Build a model where given input of seismic image, the model predicts every pixel as salt or no salt.
Need for Automation?
Several areas of Earth with large accumulations of oil and gas also have huge deposits of salt below the surface.But unfortunately, knowing where large salt deposits are precisely is very difficult. Professional seismic imaging still requires expert human interpretation of salt bodies. This leads to very subjective, highly variable renderings. More alarmingly, it leads to potentially dangerous situations for oil and gas company drillers.

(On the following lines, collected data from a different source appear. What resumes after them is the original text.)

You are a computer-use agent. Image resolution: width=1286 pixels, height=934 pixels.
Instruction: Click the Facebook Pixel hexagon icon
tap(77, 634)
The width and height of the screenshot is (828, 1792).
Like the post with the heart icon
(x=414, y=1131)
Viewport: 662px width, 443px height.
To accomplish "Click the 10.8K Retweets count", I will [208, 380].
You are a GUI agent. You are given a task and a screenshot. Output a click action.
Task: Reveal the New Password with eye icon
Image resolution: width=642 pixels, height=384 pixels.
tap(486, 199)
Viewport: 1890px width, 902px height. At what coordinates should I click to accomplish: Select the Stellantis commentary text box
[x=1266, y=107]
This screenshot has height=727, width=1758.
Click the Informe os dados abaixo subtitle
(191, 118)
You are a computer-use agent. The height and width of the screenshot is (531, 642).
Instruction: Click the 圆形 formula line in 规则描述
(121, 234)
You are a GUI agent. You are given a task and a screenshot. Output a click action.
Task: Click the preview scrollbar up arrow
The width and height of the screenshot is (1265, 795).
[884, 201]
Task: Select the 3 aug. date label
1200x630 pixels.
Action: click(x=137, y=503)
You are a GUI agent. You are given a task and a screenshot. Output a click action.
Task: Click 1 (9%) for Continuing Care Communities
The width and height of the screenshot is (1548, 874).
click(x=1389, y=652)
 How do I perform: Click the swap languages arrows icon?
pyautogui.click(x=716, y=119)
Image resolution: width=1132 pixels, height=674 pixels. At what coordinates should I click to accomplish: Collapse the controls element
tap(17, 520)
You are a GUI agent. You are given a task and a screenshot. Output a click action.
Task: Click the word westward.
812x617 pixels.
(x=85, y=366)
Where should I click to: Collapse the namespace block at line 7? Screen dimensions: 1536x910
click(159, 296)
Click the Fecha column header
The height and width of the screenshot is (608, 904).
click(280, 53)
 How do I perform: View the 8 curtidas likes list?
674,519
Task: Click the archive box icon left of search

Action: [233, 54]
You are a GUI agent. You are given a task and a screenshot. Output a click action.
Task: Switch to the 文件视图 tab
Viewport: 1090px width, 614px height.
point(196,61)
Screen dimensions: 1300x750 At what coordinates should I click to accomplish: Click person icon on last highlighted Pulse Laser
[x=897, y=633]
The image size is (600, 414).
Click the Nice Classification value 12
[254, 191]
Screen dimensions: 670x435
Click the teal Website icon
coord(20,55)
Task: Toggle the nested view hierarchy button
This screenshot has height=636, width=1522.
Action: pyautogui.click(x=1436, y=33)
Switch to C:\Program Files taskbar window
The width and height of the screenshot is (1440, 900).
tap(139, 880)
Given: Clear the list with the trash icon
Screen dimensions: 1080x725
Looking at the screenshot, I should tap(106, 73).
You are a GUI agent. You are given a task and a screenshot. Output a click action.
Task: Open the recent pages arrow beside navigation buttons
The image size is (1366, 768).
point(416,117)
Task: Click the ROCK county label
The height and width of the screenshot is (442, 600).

3.ML Problem Mapping & Metric:
This can be posed as a Segmentation type problem.No latency constraints are there in this case.
Performance metric used here is mean averaged precision over multiple IOU Thresholds,IOU stands for Intersection Over Union. The metric sweeps over a range of IOU thresholds, at each point calculating an average precision value. The threshold values range from 0.5 to 0.95 with a step size of 0.05: (0.5, 0.55, 0.6, 0.65, 0.7, 0.75, 0.8, 0.85, 0.9, 0.95). In other words, at a threshold of 0.5, a predicted object is considered a “hit” if its intersection over union with a ground truth object is greater than 0.5.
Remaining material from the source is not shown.